世の中茶道と言った途端になぜか事はややこしくなる。だからこの話は茶道の話ではない。
抹茶はとても味わい深く、コーヒーとは一味ちがう香りはなんとも魅力的だ。抹茶は特別なものと思われているようだが、抹茶のケーキや、アイスクリームなど楽しんでいる人も少なくないだろう。
至極簡単な私の楽しみ方を紹介しよう。基本は普段の緑茶や番茶のように楽しめば良いだけだ。
まず設えだが、もちろん釜も柄杓(ひしゃく)も無用、かわりに電気のケトル。ヤカンでもポットでもよいが、欲を言えば、注ぎ口が細い方が使いやすい。
抹茶は茶入の代わりに、濾し網の組み込まれた小さなステンレス容器を使っている。なければ抹茶の缶でもかまわない。茶碗はできれば少々雰囲気のほしいところだが、ありものなんでも良い。抹茶を茶碗に取る茶杓(ちゃしゃく)も安価なものなので用意されると良いが、小さなスプーンでも役に立つ。問題は茶筅(ちゃせん)というかき回す道具だが、これは必須なので、他のすべてが代用品でも、茶筅だけは稽古用でも求められることをおすすめする。私は客用に使ったお古を普段使いにしている。

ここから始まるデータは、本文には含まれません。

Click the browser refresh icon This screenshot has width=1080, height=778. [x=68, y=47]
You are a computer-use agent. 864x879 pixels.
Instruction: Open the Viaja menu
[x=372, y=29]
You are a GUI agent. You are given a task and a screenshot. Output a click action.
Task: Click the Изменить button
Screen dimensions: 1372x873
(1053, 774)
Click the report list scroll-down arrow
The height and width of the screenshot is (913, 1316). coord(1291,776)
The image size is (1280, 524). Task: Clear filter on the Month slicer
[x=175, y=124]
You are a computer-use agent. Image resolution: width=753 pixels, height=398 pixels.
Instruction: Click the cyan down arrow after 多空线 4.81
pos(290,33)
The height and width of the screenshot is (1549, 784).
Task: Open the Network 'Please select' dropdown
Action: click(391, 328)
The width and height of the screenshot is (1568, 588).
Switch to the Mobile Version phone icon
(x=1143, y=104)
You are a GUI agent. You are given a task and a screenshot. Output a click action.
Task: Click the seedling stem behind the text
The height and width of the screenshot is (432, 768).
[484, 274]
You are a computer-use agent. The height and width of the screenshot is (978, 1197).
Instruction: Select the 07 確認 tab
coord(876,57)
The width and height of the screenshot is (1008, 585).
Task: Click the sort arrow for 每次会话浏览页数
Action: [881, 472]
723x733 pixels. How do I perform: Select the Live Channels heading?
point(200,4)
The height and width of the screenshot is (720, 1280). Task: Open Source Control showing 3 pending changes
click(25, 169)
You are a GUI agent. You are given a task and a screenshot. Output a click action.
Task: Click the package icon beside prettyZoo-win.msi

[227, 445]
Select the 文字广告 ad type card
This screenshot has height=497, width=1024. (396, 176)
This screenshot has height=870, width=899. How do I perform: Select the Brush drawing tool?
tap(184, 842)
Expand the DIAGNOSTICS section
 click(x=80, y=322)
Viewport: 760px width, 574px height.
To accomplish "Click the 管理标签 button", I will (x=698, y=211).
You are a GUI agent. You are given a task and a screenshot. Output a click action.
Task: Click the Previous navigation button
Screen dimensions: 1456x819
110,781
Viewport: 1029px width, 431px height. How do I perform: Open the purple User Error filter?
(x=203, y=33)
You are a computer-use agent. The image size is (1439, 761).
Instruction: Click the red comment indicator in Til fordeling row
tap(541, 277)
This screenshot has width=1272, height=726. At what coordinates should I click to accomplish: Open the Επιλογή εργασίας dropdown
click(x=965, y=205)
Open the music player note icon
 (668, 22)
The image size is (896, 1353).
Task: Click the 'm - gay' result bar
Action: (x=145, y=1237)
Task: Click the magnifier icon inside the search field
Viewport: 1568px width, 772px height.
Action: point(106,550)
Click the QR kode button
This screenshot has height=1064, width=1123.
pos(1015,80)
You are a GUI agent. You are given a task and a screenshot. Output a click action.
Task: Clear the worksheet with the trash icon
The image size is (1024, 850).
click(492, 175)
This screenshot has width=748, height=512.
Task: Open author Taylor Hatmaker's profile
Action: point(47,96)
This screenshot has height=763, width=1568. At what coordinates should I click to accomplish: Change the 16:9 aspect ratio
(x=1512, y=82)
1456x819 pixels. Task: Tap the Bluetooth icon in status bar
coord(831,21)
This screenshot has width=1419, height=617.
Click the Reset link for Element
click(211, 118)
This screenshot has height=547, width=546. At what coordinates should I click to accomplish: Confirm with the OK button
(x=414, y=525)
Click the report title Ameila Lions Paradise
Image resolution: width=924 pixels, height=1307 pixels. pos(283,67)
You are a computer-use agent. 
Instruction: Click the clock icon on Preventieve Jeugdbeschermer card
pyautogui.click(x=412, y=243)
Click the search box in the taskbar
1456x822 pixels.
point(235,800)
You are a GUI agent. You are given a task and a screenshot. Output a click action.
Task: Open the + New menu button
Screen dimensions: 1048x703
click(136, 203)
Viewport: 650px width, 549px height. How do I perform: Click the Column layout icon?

又、あらかじめお湯で温めた茶碗をを拭く茶巾なるものもあるが、私は使わない。更に建水という、お茶碗を温めたお湯を捨てる器、これはあると便利なので小さめのボウルでもあるとよい。
欲を言えば、このセットが置けるお盆があるとより一層雰囲気を楽しめる。
以上がととのえば、あとは茶碗に抹茶を適量入れて、熱いお湯で点てれば良い。濃さもお湯の量も味わいながら自分の好みを探していけば良いことだ。
すべてのお茶に共通するが、とりわけ抹茶の香りと風味はなんとも魅力的なものだ。それでいて健康にも良いとあらば、これは最高の嗜好品のひとつだと私は思っている。
あと、抹茶とは切っても切り離せないものの一つにお菓子があるが、だからといってお菓子がなければという話ではない。チョコレートでもクッキーでもありものの甘みは抹茶を一層楽しくしてくれる。
茶道は一碗の茶にはじまり、長い道のりを経て一碗の茶にたどりつく。まず一碗の茶を美味しくいただけるかどうか、そこから茶道が始まる。味覚は各人各様、こんなものはどうしても好きになれんという人は茶道にむいていないと思う。
抹茶というのはこれほどに味わい深いものかと感じた人はすでに茶道という桃源郷に向かう一歩を踏み出しているということなのだ。